## TASK STATEMENT
Down to the last line, print the entries below exactly, and keep every picture out of the copy.
===== RECORDS FOR THIS TASK =====
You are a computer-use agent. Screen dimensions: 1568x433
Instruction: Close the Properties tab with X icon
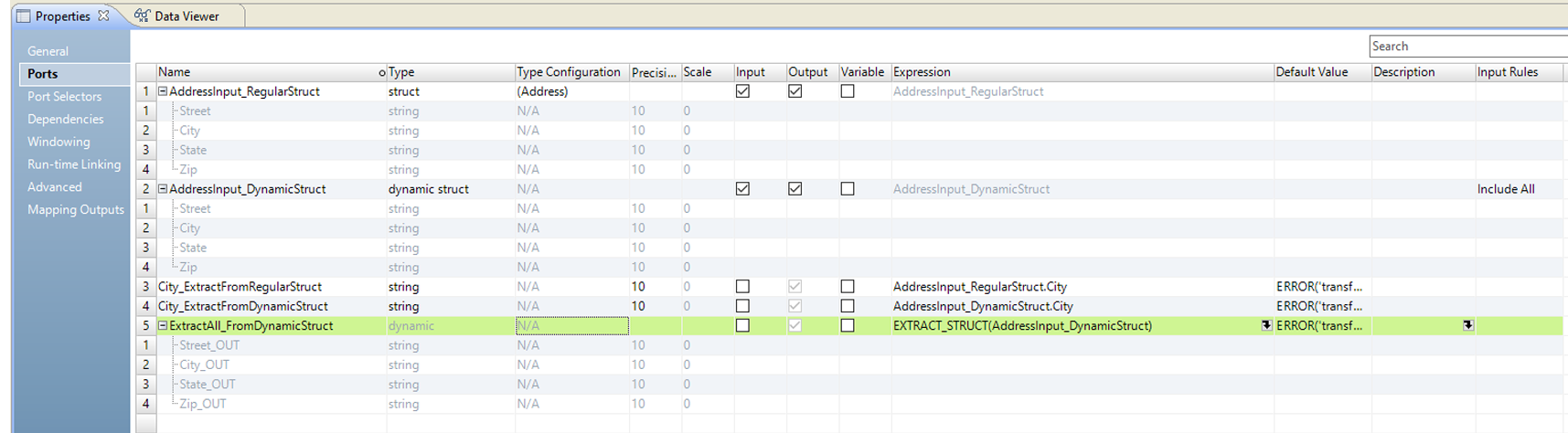(103, 16)
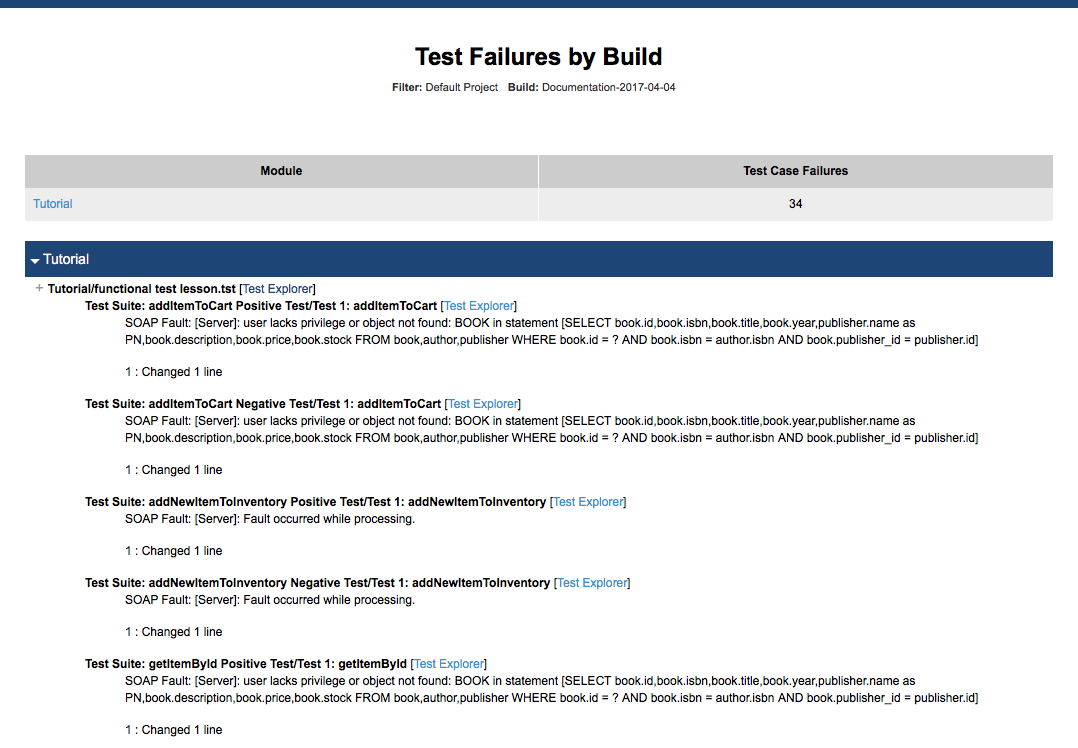Click the addItemToCart Positive Test suite title
The width and height of the screenshot is (1078, 748).
261,306
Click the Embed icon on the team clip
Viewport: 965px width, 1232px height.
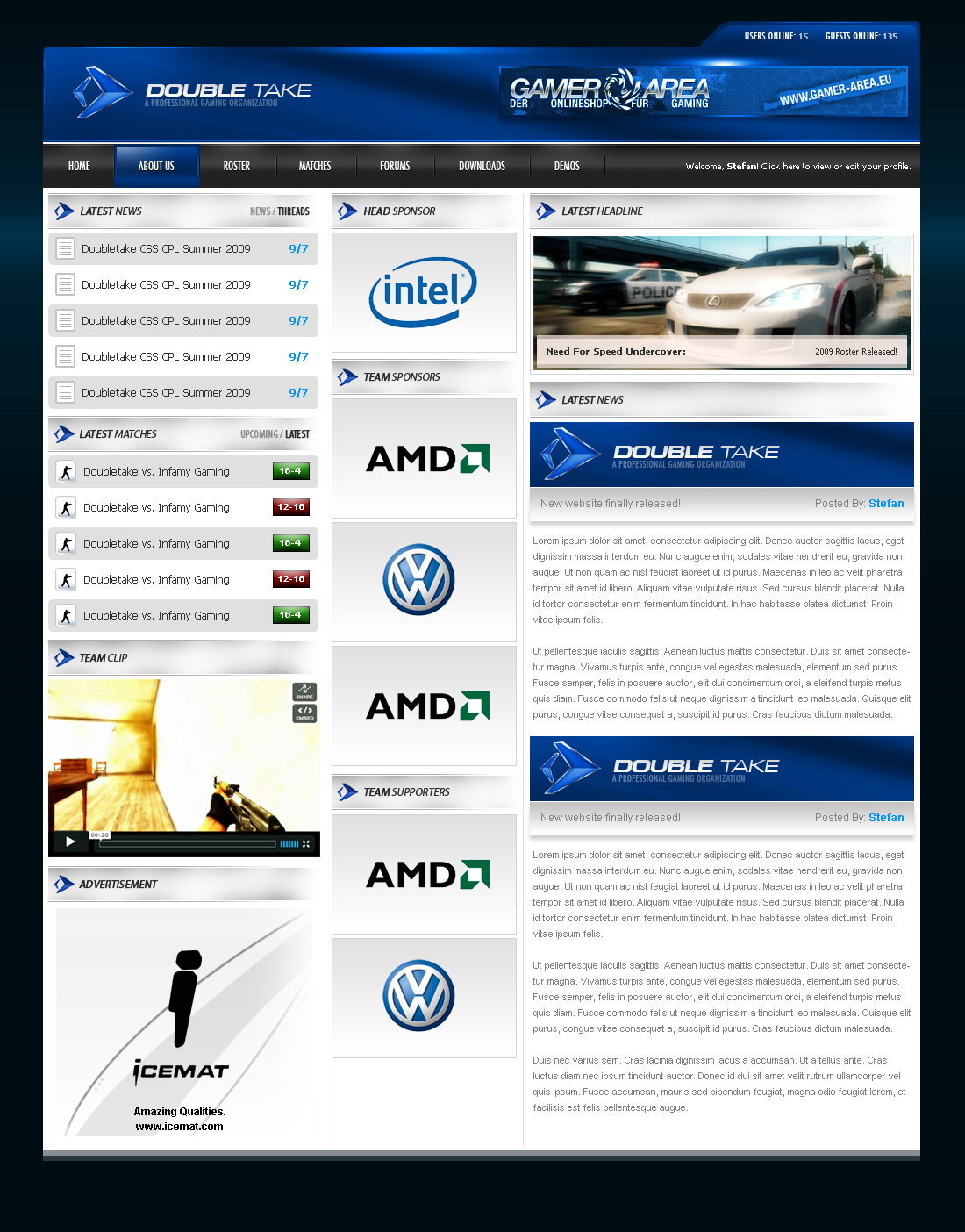[304, 714]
=====
## WRITTEN RESPONSE
You are a computer-use agent. Screen dimensions: 1568x433
Instruction: Close the Properties tab with X icon
(103, 16)
Click the addItemToCart Positive Test suite title
The width and height of the screenshot is (1078, 748).
261,306
Click the Embed icon on the team clip
Viewport: 965px width, 1232px height.
[304, 714]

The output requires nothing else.